Your instructions — Reproduce word for word the lines between those holding "The height and width of the screenshot is (862, 1246)." and "Open the Rapid", inclusive, and nothing else from the data below.

(Records from a collection)
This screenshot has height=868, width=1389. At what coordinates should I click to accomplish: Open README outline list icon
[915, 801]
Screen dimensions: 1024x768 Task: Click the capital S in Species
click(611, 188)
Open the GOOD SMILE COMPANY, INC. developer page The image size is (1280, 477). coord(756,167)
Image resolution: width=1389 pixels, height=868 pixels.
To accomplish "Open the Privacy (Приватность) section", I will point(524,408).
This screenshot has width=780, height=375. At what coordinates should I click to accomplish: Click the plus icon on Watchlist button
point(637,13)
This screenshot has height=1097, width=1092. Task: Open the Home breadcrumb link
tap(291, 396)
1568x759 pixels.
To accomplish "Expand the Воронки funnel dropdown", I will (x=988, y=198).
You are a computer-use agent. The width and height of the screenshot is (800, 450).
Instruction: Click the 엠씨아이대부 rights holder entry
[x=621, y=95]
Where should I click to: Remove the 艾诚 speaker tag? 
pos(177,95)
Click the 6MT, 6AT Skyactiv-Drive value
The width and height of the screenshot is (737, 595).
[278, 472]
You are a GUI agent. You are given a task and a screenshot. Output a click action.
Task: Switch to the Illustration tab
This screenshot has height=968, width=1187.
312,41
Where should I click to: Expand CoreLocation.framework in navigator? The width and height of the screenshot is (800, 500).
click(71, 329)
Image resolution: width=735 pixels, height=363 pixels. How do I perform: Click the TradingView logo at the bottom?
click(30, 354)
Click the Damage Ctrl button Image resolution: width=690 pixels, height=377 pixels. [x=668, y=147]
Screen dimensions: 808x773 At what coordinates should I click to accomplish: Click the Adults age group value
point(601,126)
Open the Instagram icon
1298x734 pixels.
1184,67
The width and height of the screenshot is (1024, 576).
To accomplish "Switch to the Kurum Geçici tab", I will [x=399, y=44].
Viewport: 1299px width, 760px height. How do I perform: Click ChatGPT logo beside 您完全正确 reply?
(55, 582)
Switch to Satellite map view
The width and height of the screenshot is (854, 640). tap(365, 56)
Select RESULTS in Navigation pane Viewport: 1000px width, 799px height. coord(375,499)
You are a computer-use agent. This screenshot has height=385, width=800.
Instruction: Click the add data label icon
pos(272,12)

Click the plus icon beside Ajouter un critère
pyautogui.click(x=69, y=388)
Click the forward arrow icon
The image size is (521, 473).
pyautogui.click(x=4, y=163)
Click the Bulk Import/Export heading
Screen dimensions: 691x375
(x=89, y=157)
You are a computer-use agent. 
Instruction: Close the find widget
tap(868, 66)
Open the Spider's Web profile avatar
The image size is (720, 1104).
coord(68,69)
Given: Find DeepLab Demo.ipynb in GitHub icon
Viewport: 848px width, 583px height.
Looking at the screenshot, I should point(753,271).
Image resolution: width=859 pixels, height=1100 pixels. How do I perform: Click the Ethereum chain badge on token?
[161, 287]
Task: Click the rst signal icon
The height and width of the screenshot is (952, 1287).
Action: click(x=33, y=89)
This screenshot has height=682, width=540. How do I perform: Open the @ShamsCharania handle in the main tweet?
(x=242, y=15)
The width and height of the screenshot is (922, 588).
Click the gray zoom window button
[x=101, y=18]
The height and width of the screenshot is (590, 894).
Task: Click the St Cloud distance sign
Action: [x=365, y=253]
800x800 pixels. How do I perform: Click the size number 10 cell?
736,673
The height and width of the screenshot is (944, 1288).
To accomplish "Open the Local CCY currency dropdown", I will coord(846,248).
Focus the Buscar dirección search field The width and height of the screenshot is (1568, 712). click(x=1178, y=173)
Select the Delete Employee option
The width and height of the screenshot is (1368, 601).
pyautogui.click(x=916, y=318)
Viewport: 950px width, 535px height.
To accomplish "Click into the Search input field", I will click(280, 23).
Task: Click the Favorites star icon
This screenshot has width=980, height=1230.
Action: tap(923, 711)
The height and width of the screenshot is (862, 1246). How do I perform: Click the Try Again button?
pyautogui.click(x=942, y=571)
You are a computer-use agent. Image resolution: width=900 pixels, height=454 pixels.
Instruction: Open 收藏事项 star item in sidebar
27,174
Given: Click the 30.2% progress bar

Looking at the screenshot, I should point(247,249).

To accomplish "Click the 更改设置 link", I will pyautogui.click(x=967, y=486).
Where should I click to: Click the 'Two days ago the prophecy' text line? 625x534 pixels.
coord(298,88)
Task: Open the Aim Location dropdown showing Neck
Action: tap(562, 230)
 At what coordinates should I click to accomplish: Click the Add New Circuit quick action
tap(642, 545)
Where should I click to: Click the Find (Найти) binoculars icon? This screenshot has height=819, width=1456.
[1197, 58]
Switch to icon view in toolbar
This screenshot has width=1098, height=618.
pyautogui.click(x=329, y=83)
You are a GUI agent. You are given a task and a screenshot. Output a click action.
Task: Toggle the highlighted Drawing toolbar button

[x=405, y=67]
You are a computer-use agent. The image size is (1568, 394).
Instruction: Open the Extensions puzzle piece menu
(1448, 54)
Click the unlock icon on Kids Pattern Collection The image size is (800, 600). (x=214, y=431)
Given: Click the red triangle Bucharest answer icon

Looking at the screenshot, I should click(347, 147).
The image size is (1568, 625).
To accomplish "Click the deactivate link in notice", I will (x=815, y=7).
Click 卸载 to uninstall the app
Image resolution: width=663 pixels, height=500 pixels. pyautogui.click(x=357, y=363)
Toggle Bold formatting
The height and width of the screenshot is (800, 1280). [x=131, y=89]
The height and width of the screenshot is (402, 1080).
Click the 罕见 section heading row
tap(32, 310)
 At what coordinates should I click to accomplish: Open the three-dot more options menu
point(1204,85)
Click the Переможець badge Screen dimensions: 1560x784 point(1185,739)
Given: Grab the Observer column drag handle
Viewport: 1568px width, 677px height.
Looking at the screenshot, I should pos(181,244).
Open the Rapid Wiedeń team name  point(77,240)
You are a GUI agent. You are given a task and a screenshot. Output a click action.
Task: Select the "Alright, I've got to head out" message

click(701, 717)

Solution to this problem —
The height and width of the screenshot is (862, 1246). How do I perform: Click the Try Again button?
pyautogui.click(x=942, y=571)
You are a computer-use agent. Image resolution: width=900 pixels, height=454 pixels.
Instruction: Open 收藏事项 star item in sidebar
27,174
Given: Click the 30.2% progress bar

Looking at the screenshot, I should point(247,249).

To accomplish "Click the 更改设置 link", I will pyautogui.click(x=967, y=486).
Where should I click to: Click the 'Two days ago the prophecy' text line? 625x534 pixels.
coord(298,88)
Task: Open the Aim Location dropdown showing Neck
Action: tap(562, 230)
 At what coordinates should I click to accomplish: Click the Add New Circuit quick action
tap(642, 545)
Where should I click to: Click the Find (Найти) binoculars icon? This screenshot has height=819, width=1456.
[1197, 58]
Switch to icon view in toolbar
This screenshot has width=1098, height=618.
pyautogui.click(x=329, y=83)
You are a GUI agent. You are given a task and a screenshot. Output a click action.
Task: Toggle the highlighted Drawing toolbar button

[x=405, y=67]
You are a computer-use agent. The image size is (1568, 394).
Instruction: Open the Extensions puzzle piece menu
(1448, 54)
Click the unlock icon on Kids Pattern Collection The image size is (800, 600). (x=214, y=431)
Given: Click the red triangle Bucharest answer icon

Looking at the screenshot, I should click(347, 147).
The image size is (1568, 625).
To accomplish "Click the deactivate link in notice", I will (x=815, y=7).
Click 卸载 to uninstall the app
Image resolution: width=663 pixels, height=500 pixels. pyautogui.click(x=357, y=363)
Toggle Bold formatting
The height and width of the screenshot is (800, 1280). [x=131, y=89]
The height and width of the screenshot is (402, 1080).
Click the 罕见 section heading row
tap(32, 310)
 At what coordinates should I click to accomplish: Open the three-dot more options menu
point(1204,85)
Click the Переможець badge Screen dimensions: 1560x784 point(1185,739)
Given: Grab the Observer column drag handle
Viewport: 1568px width, 677px height.
Looking at the screenshot, I should pos(181,244).
Open the Rapid Wiedeń team name  point(77,240)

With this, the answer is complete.